Voice-over-IP service Skype has suffered some major down-time, with users around the world unable to sign on and make calls since around 12:15pm UK time.

While some users are unable to access the service at all, others can log on but are unable to make calls or communicate by instant message. The issues are believed to affect Windows, Mac and Linux users.

Skype acknowledged the problem with a tweet at around 1.30pm, which stated: “Some of you may have problems signing in to Skype and making calls. We’re investigating and hope to have more details to share soon.”

Rolling out a fix

Just before 2pm Skype tweeted that it had identified the problem and that it was working on a fix. The company has now posted detailed instructions for repairing the problem manually on its Heartbeat blog. This involves deleting a shared .xml file.

Although Skype has so far offered no explanation for the crash, it seems the problem could be related to a server outage. The company’s website is also off and on, with a message that reads:

“Looks like our server is down.

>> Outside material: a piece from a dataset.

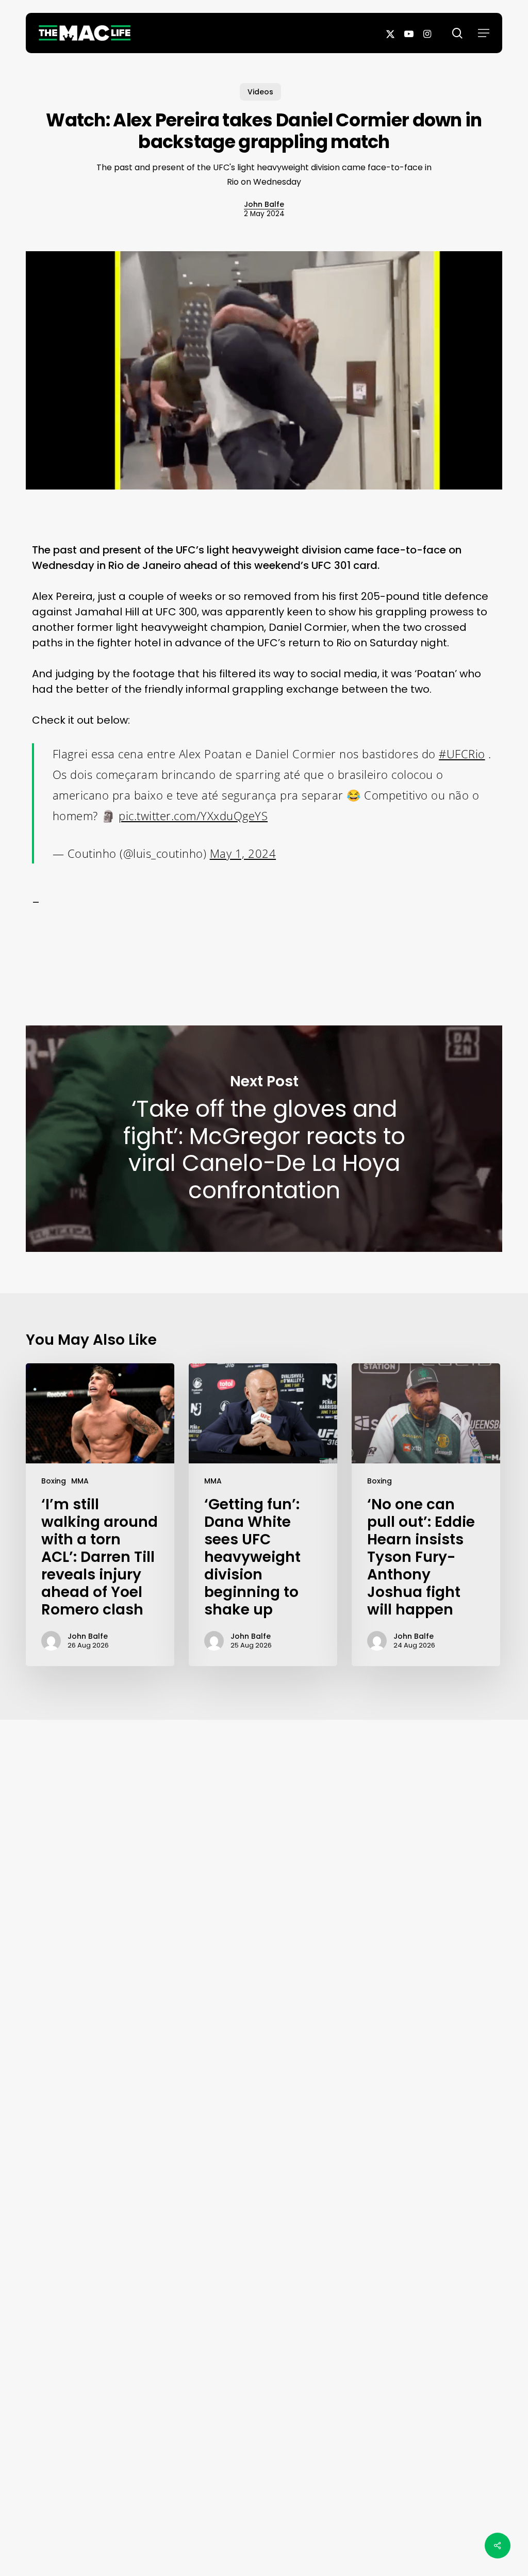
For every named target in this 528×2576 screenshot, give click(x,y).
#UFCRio (462, 753)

This usually means that we’re doing maintenance work or there are too many visitors at skype.com and we cannot cope with the popularity. In any case – we’re already fixing it and everything should be back to normal in a few minutes.”

The crash has prompted a storm of updates on Twitter, with many users directing their anger at Skype’s new owner Microsoft. The $8.5 billion (£5bn) acquisition was announced earlier this month, following rumours that Google and Facebook were also interested in buying the company. There is some speculation that the crash has been caused by work to integrate the two companies’ systems.

“Skype not working, or as they refer to it: the Microsoft effect,” tweeted one frustrated user.

Not the first time

The anger is perhaps misdirected, given that Skype suffered a major outage just before Christmas – long before Microsoft had any involvement in the company. That 30-hour outage was caused by a failure of Skype’s “supernodes” (clusters of computer servers linked by peer-to-peer networking software).

The outage prevented millions of Skype users from making contact with their loved ones over the Christmas break.

Following the incident, the company’s CEO Tony Bates, offered refunds to those unable to make calls during the shut down, and promised to send pay-as-you-go and pre-pay users a Skype credit voucher via email. It remains to be seen whether similar compensation will be offered this time around.